For reference, the North Wash/Dirty Devil takeout isn't exactly a dream, either. Full derig and carry unless you have 300' of strap and roller tubes.


----------



## B4otter (Apr 20, 2009)

Great photo! Not sure boaters who want to take out at North Wash appreciate the "verticality" but as one who has done so a dozen times in the last 3-4 years - and will again in a few weeks - the angle of repose is way too steep to use a trailer. So whatever you want "up" will need humping, and once boats are light enough to use roller tubes/PVC you can use winch/truck trailer hitch/whatever to pull up the slope. 

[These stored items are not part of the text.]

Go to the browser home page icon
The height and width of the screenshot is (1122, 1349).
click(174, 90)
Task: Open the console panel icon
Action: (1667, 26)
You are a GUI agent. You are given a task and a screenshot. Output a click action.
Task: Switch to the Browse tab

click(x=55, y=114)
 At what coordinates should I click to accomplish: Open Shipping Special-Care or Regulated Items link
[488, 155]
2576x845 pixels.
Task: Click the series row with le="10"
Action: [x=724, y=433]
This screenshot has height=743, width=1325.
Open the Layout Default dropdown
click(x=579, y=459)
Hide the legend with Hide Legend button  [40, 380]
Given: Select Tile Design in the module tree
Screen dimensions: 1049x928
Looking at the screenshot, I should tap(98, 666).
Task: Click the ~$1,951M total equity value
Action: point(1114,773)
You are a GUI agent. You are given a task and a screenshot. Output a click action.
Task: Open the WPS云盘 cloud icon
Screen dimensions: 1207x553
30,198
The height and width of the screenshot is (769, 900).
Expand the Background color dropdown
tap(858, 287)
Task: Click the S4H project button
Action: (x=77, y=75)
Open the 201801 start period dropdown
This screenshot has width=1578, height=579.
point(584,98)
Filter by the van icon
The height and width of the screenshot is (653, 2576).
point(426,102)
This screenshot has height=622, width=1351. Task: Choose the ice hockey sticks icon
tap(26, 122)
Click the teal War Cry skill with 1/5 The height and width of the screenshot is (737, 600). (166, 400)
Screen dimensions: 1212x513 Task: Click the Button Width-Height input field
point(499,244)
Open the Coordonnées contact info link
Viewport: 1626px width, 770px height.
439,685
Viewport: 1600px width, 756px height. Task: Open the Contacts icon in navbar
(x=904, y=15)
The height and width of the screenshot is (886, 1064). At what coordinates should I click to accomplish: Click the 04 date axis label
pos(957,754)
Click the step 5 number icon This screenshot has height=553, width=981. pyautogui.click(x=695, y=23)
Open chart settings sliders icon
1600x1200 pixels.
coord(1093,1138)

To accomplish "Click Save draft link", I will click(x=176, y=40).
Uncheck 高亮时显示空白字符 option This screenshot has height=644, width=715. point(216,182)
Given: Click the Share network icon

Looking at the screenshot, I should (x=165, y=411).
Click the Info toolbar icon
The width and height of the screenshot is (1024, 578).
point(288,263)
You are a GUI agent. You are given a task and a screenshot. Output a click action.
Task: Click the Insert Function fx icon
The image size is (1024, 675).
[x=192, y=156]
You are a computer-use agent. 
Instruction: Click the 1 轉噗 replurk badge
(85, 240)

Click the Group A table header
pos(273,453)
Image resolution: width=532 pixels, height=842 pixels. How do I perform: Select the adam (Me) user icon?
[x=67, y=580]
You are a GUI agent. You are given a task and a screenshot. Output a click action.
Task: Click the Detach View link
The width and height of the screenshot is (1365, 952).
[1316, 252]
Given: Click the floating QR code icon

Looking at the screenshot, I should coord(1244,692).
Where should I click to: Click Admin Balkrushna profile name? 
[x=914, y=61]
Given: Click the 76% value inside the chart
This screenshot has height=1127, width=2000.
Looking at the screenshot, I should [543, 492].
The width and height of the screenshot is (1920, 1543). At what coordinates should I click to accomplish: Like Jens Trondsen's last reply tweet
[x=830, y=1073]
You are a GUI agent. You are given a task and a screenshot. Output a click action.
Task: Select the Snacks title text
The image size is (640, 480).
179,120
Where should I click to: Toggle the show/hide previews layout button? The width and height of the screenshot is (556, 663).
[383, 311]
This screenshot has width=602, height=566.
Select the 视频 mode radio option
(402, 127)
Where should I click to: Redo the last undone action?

High potential for carnage. Not the time for a beer every 15 minutes... be safe, have enough people/tarps/safe ways to apply leverage to safely move empty boats up the ramp and off to the side. When your haul line is under tension, hang a PFD on it! 

Don't pull boats from D-rings/chicken line unless they are totally empty. Leave frame attached (consider raising or removing floors) and haul from front (uphill) corners or use the V-drag method of loading onto trailer (this has served me well on solo trips w/17' boat...). Size a 2" tow strap appropriately - 30' from garbage freight works perfectly for my boat - mark the exact middle, attach to the two back corners of frame, under tubes approximately at oarlocks, then put tow hook at the front and you should find where you marked the middle. If not, a 2' or 4' strap will extend...

The take-out at North Wash is not inherently dangerous. A solo kayaker can be out of there in 15 minutes... but the more you drag up that hill, the more dangerous it becomes... You can still move significant weight up that slope, but to do so safely you have to pay attention and have the proper equipment.


----------